__Metin Alıntısı__:
______

26 Şubat 2019 Salı

İNGİLİZİNİZİ NASIL ALIRDINIZ?

İngilizinizi nasıl alırdınız?

MUSTAFA AYDIN*


“Herbir zamanın insî bir şeytanı vardır” diyordu Bediüzzaman, 96 yıl önce. Ve devam ediyordu: 


“Şimdi beşerde insan suretinde şeytanın vekili olan ruh-u gaddar, fitnekârane siyasetiyle cihanın her tarafına kundak sokan el-hannas, altı hutuvatıyla âlem-i İslâmı ifsad için insanlarda ve insan cemaatlerindeki habis menbaları ve tabiatlarındaki muzır madenleri, fiilî propaganda ile işlettiriyor, zayıf damarları buluyor. Kiminin hırs-ı intikamını, kiminin hırs-ı câhını, kiminin tamahını, kiminin humkunu, kiminin dinsizliğini, hattâ en garibi, kiminin de taassubunu işletip siyasetine vasıta ediyor.” 

Bu satırlar 1920 tarihli Hutuvat-ı Sitte adlı bildiri ya da broşür diyebileceğimiz zehir zemberek eserden alınma. İşgal İstanbul’unda işgalci İngiliz’e verilmiş en ağır cevap buydu. “İblis” diyordu kısaca İngiliz’e. Bunu derken de birbiriyle fikren ilgisi-alakası olmayan kesimleri nasıl kullandığını da bir cümle içinde güzelce ifade ediyordu. Aynı İblis yine sahnede. Kimi zaman Amerika, kimi zaman İsrail maskesi takarak. Ha, Irak, Suriye, Ürdün, Mısır vs. maskelerini saymıyorum.

______

__Çalışma Talimatı__:
Metin alıntısındaki "Bu satırlar 1920" ifadesinden "vs. maskelerini saymıyorum." ifadesine kadar uzanan bölümü hiçbir değişiklik yapmadan yeniden yazınız.

______

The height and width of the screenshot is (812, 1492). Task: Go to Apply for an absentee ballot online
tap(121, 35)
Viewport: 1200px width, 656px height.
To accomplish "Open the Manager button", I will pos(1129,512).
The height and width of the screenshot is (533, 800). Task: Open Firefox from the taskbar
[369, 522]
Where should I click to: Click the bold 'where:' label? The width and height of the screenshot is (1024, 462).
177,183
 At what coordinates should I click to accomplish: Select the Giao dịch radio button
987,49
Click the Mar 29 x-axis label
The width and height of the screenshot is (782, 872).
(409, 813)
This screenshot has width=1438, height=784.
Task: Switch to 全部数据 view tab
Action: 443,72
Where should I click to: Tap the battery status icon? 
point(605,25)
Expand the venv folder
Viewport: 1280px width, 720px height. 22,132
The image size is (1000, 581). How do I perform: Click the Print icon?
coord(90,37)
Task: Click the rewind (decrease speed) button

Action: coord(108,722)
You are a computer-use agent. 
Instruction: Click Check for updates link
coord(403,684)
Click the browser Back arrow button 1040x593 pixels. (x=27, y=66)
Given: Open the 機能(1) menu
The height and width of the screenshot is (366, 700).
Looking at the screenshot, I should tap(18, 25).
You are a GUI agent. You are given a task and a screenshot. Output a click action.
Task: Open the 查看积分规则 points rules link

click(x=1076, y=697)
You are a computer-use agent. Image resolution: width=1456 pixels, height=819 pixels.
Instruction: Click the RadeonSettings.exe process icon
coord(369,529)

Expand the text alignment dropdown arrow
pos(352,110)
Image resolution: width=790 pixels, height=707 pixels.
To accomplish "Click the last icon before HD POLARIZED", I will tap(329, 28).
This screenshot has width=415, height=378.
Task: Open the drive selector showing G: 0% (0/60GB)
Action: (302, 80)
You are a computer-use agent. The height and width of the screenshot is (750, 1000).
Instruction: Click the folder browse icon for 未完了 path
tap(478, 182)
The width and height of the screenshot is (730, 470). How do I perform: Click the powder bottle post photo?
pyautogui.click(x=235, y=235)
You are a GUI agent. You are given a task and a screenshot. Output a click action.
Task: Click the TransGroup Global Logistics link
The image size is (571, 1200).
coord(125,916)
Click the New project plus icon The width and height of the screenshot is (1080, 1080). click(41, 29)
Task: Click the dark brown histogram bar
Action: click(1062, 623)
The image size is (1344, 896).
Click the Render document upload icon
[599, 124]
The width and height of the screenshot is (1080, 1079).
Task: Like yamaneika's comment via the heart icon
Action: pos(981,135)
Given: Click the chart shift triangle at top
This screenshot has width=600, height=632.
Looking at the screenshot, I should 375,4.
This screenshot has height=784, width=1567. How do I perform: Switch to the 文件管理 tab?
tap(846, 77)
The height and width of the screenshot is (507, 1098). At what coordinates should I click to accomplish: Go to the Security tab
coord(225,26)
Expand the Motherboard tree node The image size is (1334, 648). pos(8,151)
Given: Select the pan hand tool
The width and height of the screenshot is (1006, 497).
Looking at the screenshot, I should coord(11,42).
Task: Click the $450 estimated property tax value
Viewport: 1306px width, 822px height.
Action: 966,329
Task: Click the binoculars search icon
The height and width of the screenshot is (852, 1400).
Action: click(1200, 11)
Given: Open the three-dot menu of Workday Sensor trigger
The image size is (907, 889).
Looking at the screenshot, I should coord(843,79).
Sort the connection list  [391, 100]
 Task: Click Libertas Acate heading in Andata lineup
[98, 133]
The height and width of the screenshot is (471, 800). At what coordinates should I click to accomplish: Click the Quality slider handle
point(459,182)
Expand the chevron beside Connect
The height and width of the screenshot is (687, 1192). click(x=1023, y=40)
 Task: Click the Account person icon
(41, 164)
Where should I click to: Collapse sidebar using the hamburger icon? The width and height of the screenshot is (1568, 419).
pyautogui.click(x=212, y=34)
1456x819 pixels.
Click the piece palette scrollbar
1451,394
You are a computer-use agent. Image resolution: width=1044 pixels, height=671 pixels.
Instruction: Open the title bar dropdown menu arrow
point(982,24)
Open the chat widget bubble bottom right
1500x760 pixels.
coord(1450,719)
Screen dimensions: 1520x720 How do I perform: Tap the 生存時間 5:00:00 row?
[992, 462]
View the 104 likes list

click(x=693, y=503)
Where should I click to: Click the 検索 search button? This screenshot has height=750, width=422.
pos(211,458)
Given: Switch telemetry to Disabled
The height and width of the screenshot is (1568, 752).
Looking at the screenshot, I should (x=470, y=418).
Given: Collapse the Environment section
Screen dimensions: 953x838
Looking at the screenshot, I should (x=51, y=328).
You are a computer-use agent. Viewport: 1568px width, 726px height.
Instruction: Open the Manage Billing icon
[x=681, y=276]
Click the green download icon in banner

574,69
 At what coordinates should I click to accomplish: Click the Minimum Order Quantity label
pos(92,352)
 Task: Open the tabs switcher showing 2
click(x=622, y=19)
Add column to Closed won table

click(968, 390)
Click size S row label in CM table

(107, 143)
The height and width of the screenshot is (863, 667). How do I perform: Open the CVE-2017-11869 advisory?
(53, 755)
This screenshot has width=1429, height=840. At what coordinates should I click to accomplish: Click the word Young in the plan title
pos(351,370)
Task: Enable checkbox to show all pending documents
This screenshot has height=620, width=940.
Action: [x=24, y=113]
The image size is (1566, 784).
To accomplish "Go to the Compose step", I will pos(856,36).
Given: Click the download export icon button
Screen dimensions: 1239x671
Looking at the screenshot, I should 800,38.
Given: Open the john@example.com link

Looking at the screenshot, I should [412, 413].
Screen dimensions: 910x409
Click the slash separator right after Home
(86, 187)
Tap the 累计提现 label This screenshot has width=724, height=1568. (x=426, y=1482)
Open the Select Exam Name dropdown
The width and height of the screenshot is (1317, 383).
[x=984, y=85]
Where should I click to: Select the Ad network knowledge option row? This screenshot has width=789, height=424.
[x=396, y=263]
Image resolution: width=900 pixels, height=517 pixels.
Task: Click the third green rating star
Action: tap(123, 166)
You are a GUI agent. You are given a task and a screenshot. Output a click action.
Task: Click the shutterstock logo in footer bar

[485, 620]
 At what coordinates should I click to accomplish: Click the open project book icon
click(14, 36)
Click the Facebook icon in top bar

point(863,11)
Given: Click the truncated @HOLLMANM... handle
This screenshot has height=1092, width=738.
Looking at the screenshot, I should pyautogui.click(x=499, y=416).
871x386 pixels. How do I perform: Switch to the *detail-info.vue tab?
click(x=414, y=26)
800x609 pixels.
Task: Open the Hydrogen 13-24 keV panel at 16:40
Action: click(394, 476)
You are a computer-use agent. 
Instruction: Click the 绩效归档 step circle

______

__Görev Çözümü__:
Bu satırlar 1920 tarihli Hutuvat-ı Sitte adlı bildiri ya da broşür diyebileceğimiz zehir zemberek eserden alınma. İşgal İstanbul’unda işgalci İngiliz’e verilmiş en ağır cevap buydu. “İblis” diyordu kısaca İngiliz’e. Bunu derken de birbiriyle fikren ilgisi-alakası olmayan kesimleri nasıl kullandığını da bir cümle içinde güzelce ifade ediyordu. Aynı İblis yine sahnede. Kimi zaman Amerika, kimi zaman İsrail maskesi takarak. Ha, Irak, Suriye, Ürdün, Mısır vs. maskelerini saymıyorum.